» What needs to be done
Copy out each of the lines below word for word, leaving nothing out and changing nothing.

» Exercise inputs
[Begin]

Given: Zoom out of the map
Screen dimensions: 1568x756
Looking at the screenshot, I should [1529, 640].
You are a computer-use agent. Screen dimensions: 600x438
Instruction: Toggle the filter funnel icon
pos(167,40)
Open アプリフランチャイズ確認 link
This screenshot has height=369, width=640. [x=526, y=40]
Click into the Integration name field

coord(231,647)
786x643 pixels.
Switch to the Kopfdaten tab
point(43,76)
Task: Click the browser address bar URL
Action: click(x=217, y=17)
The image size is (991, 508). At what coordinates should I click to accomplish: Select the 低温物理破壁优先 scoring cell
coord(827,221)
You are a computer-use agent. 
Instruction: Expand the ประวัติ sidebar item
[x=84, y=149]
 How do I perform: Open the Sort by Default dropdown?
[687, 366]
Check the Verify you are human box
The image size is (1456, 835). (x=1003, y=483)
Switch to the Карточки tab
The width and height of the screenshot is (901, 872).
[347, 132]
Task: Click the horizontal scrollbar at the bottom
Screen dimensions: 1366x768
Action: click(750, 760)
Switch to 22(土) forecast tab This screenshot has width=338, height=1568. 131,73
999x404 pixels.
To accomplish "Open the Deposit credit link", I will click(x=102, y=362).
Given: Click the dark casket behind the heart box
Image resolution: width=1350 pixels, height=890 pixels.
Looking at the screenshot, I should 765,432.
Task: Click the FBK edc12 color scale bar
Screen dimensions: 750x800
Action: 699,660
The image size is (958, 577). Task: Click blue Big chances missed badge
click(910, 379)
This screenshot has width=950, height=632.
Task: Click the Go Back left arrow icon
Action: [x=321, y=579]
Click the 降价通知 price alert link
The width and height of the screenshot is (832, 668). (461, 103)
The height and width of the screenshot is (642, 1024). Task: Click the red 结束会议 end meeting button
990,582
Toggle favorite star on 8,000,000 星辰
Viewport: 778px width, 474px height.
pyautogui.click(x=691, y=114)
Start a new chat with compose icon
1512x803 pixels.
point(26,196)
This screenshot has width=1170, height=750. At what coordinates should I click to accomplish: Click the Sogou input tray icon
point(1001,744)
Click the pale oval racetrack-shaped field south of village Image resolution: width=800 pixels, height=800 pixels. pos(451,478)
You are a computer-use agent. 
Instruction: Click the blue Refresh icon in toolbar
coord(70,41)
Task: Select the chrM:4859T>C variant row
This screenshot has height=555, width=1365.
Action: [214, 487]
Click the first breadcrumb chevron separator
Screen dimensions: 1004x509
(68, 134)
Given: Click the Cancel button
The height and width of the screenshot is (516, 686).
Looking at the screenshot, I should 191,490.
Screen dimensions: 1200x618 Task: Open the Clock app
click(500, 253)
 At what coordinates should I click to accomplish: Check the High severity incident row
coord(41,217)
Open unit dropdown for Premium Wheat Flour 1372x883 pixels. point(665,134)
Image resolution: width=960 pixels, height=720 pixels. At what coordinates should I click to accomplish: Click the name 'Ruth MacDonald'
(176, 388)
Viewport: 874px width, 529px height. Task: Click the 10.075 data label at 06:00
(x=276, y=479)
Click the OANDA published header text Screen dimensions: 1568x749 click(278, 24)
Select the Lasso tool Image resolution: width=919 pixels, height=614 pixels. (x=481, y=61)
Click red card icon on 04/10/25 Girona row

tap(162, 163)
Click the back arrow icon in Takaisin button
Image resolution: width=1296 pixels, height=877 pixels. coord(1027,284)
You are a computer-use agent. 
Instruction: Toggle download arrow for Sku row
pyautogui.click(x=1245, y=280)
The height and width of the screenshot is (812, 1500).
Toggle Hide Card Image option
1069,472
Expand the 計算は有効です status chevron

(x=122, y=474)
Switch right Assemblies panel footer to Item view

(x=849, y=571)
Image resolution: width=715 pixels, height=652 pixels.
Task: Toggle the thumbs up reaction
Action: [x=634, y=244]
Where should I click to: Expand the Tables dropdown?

[End]

» Task answer
Given: Zoom out of the map
Screen dimensions: 1568x756
Looking at the screenshot, I should [1529, 640].
You are a computer-use agent. Screen dimensions: 600x438
Instruction: Toggle the filter funnel icon
pos(167,40)
Open アプリフランチャイズ確認 link
This screenshot has height=369, width=640. [x=526, y=40]
Click into the Integration name field

coord(231,647)
786x643 pixels.
Switch to the Kopfdaten tab
point(43,76)
Task: Click the browser address bar URL
Action: click(x=217, y=17)
The image size is (991, 508). At what coordinates should I click to accomplish: Select the 低温物理破壁优先 scoring cell
coord(827,221)
You are a computer-use agent. 
Instruction: Expand the ประวัติ sidebar item
[x=84, y=149]
 How do I perform: Open the Sort by Default dropdown?
[687, 366]
Check the Verify you are human box
The image size is (1456, 835). (x=1003, y=483)
Switch to the Карточки tab
The width and height of the screenshot is (901, 872).
[347, 132]
Task: Click the horizontal scrollbar at the bottom
Screen dimensions: 1366x768
Action: click(750, 760)
Switch to 22(土) forecast tab This screenshot has width=338, height=1568. 131,73
999x404 pixels.
To accomplish "Open the Deposit credit link", I will click(x=102, y=362).
Given: Click the dark casket behind the heart box
Image resolution: width=1350 pixels, height=890 pixels.
Looking at the screenshot, I should 765,432.
Task: Click the FBK edc12 color scale bar
Screen dimensions: 750x800
Action: 699,660
The image size is (958, 577). Task: Click blue Big chances missed badge
click(910, 379)
This screenshot has width=950, height=632.
Task: Click the Go Back left arrow icon
Action: [x=321, y=579]
Click the 降价通知 price alert link
The width and height of the screenshot is (832, 668). (461, 103)
The height and width of the screenshot is (642, 1024). Task: Click the red 结束会议 end meeting button
990,582
Toggle favorite star on 8,000,000 星辰
Viewport: 778px width, 474px height.
pyautogui.click(x=691, y=114)
Start a new chat with compose icon
1512x803 pixels.
point(26,196)
This screenshot has width=1170, height=750. At what coordinates should I click to accomplish: Click the Sogou input tray icon
point(1001,744)
Click the pale oval racetrack-shaped field south of village Image resolution: width=800 pixels, height=800 pixels. pos(451,478)
You are a computer-use agent. 
Instruction: Click the blue Refresh icon in toolbar
coord(70,41)
Task: Select the chrM:4859T>C variant row
This screenshot has height=555, width=1365.
Action: [214, 487]
Click the first breadcrumb chevron separator
Screen dimensions: 1004x509
(68, 134)
Given: Click the Cancel button
The height and width of the screenshot is (516, 686).
Looking at the screenshot, I should 191,490.
Screen dimensions: 1200x618 Task: Open the Clock app
click(500, 253)
 At what coordinates should I click to accomplish: Check the High severity incident row
coord(41,217)
Open unit dropdown for Premium Wheat Flour 1372x883 pixels. point(665,134)
Image resolution: width=960 pixels, height=720 pixels. At what coordinates should I click to accomplish: Click the name 'Ruth MacDonald'
(176, 388)
Viewport: 874px width, 529px height. Task: Click the 10.075 data label at 06:00
(x=276, y=479)
Click the OANDA published header text Screen dimensions: 1568x749 click(278, 24)
Select the Lasso tool Image resolution: width=919 pixels, height=614 pixels. (x=481, y=61)
Click red card icon on 04/10/25 Girona row

tap(162, 163)
Click the back arrow icon in Takaisin button
Image resolution: width=1296 pixels, height=877 pixels. coord(1027,284)
You are a computer-use agent. 
Instruction: Toggle download arrow for Sku row
pyautogui.click(x=1245, y=280)
The height and width of the screenshot is (812, 1500).
Toggle Hide Card Image option
1069,472
Expand the 計算は有効です status chevron

(x=122, y=474)
Switch right Assemblies panel footer to Item view

(x=849, y=571)
Image resolution: width=715 pixels, height=652 pixels.
Task: Toggle the thumbs up reaction
Action: [x=634, y=244]
Where should I click to: Expand the Tables dropdown?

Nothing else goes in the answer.